§ PASSAGE:
The missing numbers in your dashboard
Your payment service is humming along. The logs show green checkmarks. The CPU graph is flat. Then the dashboard turns red. Orders time out. You check the logs again and see nothing wrong. The problem isn't a crash. The problem is a slow database lock that's invisible to your logs. Logs tell you what happened at a specific moment. Metrics tell you how the system behaves over time. You need numbers to see the shape of the problem.
Go does not ship with a built-in business metrics library. The standard library leaves that space open so you can pick the format and exporter that matches your infrastructure. Instead, Go provides runtime/metrics for internal engine telemetry, and leaves application-level tracking to your own code or a third-party client. You define the numbers that matter, protect them from concurrent access, and expose them through a simple HTTP endpoint.
Metrics are cheap to collect if you design them right. They become expensive when you treat them like logs.
What metrics actually are
A metric is a numerical snapshot of a system state. You track them in three primary shapes. A counter only goes up. You use it for request totals, error counts, or bytes processed. A gauge moves up and down. You use it for active connections, queue depth, or current memory usage. A histogram records the distribution of values. You use it for request latency or payload sizes, breaking the data into buckets so you can calculate percentiles later.

§ GIVEN DATA:
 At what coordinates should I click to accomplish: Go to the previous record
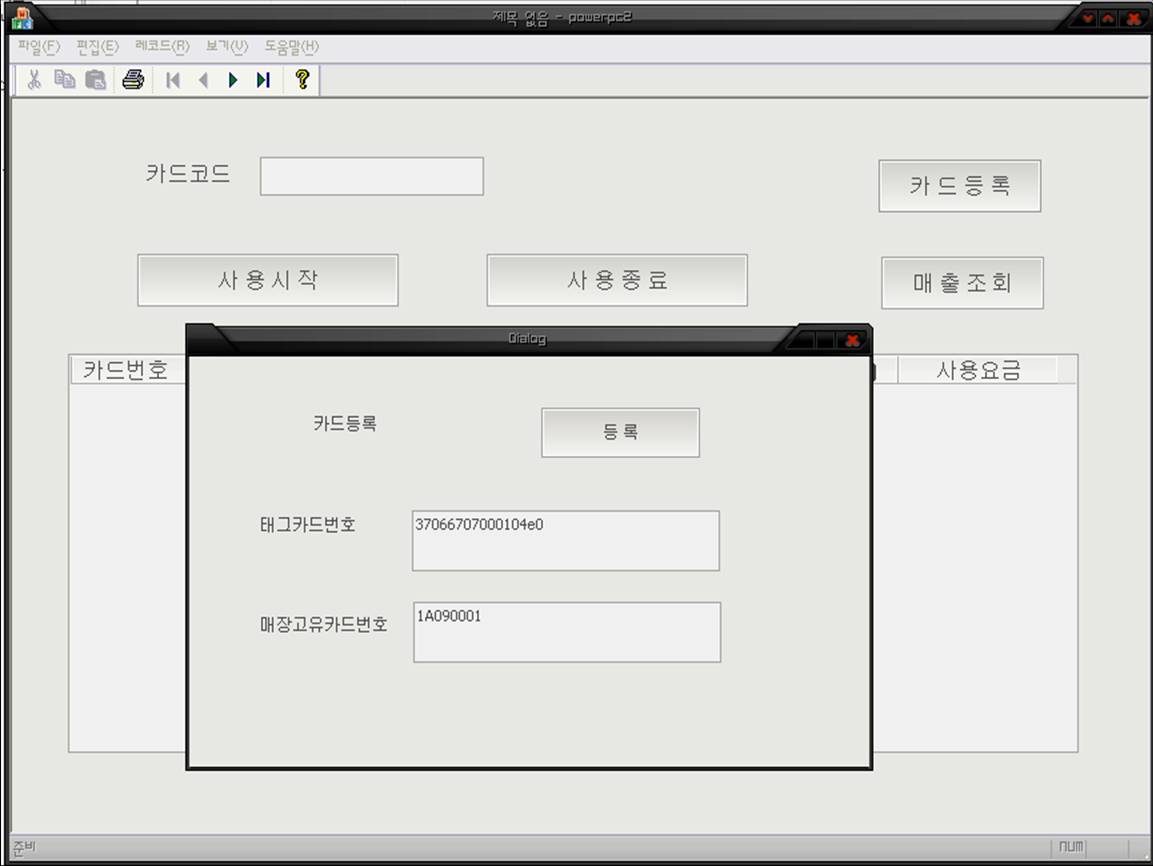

§ WHAT THIS EXERCISE ASKS:
1 > Reproduce the Go metrics article word for word, from "What metrics actually" up to and including "calculate percentiles later.".
2 > In the Go metrics article, what does Go provide for internal engine telemetry?

§ THE SOLUTIONS:
1 >
What metrics actually are
A metric is a numerical snapshot of a system state. You track them in three primary shapes. A counter only goes up. You use it for request totals, error counts, or bytes processed. A gauge moves up and down. You use it for active connections, queue depth, or current memory usage. A histogram records the distribution of values. You use it for request latency or payload sizes, breaking the data into buckets so you can calculate percentiles later.

2 > runtime/metrics